Newly released audio recordings indicate that at least one Chicago officer asked radio dispatch for Taser support to subdue 17-year-old Laquan McDonald.
Radio calls made Oct. 20, 2014, and obtained by NBC Chicago and released Wednesday, demonstrate that minutes before the teen was fatally shot 16 times, an officer tried to request nonlethal force.
"Someone have a Taser?" an officer radioed from the scene. "This guy is walking away, but he's got a knife in hand."
An officer replies that one is en route. The police dispatcher then puts out a request for an officer with a Taser who is closer to the incident to "help out."
According to NBC Chicago, seven minutes elapsed from the time the officer asked for Taser support and the time Laquan was shot. It is unclear whether any of the officers on the scene during the shooting had Tasers.
Police dash-cam footage during the incident clearly shows Laquan walking down the center of the street when a police car pulls into view.
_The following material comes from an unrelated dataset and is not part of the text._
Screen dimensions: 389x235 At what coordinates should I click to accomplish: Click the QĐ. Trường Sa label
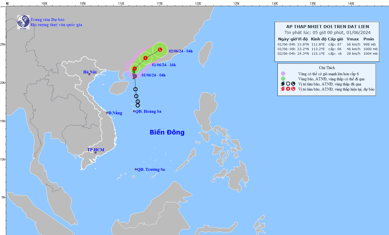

An officer emerges from the car and begins firing. Laquan is hit and falls to the ground. In total, 16 shots were fired.
For months, protesters demanded that police release video footage of the fatal encounter. On Nov. 24, 2015, 13 months after the shooting, the footage was released, and on the same day, Chicago Police Officer Jason Van Dyke was formally indicted and charged with first-degree murder in Laquan's death.